(Data shown Opens)

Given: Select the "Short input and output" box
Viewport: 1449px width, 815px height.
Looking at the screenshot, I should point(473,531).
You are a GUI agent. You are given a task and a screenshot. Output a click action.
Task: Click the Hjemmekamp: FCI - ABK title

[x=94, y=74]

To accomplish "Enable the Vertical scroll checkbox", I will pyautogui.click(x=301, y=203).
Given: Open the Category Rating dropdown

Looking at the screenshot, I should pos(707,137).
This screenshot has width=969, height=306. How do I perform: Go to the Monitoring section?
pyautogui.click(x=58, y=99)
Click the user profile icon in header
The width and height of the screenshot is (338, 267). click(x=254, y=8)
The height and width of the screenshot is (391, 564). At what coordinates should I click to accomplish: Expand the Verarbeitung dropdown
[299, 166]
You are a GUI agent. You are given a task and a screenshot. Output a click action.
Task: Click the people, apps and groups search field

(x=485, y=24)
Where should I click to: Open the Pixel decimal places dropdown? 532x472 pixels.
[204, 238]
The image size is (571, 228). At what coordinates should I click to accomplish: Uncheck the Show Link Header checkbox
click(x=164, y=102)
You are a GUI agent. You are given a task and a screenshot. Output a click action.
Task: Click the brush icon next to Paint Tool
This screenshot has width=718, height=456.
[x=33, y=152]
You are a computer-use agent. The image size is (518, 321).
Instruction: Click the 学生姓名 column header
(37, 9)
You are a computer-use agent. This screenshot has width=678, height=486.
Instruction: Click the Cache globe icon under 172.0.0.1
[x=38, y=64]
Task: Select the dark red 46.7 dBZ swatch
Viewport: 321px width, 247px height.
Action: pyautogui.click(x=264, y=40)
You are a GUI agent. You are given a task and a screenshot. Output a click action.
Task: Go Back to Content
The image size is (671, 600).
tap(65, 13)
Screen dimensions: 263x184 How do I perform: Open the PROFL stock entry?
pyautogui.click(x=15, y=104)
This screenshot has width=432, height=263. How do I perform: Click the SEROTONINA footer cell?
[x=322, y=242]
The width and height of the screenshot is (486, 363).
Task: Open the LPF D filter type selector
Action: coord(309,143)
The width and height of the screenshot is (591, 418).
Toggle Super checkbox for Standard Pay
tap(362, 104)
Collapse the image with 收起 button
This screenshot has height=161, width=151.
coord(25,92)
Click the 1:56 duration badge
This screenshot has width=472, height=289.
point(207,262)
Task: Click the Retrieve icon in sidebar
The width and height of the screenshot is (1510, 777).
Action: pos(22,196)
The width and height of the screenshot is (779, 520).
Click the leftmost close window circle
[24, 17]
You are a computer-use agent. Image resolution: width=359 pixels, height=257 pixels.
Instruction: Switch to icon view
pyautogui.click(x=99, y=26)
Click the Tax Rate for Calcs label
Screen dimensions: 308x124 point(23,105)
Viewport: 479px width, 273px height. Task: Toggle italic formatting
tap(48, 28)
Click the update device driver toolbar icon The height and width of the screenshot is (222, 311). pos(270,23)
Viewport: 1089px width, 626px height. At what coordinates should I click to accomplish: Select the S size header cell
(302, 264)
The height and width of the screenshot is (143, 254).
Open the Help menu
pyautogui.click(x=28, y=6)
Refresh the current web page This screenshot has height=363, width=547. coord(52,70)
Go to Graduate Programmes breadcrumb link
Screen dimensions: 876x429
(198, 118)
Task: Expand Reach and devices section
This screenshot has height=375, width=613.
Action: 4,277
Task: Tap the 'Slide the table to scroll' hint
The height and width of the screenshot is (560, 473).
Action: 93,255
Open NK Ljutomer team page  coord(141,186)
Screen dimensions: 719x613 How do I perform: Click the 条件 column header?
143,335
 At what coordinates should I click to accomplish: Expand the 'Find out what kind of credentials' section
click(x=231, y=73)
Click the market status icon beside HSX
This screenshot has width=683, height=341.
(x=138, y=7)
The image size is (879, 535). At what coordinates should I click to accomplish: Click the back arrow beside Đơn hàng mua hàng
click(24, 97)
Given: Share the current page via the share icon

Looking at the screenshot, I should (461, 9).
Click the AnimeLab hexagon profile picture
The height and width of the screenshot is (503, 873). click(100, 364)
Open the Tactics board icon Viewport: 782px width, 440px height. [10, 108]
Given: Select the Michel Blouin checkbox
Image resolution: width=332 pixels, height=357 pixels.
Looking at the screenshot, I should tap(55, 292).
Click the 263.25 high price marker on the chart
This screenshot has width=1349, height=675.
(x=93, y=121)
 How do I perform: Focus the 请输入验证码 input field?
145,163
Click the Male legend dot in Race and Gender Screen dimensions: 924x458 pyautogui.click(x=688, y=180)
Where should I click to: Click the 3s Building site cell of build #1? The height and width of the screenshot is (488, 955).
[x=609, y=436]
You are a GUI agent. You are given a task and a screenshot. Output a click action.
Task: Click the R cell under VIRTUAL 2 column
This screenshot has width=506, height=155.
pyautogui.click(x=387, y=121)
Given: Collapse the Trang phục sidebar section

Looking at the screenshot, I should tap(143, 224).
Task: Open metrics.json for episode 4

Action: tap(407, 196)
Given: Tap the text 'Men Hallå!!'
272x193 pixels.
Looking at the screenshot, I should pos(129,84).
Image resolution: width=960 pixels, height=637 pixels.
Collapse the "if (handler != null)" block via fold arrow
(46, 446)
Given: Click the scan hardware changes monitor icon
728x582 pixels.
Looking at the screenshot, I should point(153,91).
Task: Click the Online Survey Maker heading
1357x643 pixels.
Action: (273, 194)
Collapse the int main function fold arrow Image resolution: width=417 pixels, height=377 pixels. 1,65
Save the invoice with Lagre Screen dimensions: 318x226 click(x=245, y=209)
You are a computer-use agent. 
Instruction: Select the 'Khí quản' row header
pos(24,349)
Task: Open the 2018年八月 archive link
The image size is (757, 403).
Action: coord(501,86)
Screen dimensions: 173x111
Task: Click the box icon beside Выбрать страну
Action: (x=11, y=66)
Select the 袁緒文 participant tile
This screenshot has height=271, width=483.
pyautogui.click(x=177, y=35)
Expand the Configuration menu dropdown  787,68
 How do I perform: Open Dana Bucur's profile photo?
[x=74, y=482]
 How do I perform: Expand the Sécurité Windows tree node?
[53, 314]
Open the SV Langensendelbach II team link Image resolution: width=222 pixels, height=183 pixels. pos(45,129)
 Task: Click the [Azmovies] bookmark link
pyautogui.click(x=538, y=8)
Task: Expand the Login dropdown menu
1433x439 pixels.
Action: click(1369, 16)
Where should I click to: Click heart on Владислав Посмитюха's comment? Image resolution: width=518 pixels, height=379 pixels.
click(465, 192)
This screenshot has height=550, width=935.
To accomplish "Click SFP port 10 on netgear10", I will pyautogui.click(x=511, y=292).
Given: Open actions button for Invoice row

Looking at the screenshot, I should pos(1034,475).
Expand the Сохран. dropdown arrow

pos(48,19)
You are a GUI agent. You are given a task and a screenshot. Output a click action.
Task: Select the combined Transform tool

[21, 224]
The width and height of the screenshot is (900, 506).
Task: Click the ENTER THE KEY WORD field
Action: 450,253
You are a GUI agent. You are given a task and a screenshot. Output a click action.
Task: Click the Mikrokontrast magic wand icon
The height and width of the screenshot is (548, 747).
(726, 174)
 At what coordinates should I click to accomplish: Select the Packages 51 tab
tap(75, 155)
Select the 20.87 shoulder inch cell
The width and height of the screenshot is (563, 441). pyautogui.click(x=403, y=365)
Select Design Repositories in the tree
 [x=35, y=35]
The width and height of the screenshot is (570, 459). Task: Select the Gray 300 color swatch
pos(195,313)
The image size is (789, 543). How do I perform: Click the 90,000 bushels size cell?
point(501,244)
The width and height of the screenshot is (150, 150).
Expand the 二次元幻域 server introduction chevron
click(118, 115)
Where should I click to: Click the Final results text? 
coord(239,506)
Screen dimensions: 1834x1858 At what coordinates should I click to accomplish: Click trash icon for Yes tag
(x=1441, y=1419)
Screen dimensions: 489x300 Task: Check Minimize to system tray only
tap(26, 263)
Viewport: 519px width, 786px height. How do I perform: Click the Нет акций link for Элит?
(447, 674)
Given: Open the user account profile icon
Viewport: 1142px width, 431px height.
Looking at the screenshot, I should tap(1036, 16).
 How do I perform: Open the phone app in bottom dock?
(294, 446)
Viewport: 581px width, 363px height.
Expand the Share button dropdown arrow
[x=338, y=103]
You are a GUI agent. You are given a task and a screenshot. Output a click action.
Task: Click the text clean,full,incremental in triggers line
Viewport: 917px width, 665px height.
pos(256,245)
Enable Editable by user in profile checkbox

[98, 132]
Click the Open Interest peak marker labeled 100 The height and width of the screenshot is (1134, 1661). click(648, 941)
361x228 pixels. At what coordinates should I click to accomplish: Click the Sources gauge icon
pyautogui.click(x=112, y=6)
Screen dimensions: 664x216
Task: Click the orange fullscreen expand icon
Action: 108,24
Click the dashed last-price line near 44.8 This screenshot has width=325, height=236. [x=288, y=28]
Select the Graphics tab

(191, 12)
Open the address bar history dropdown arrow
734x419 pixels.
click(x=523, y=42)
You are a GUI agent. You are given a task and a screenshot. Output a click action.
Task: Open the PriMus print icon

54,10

(Data shown Closes)

About this task: Identify how many lines in the entries above include the string "computer", then state that number alone.

Solution to this task: 4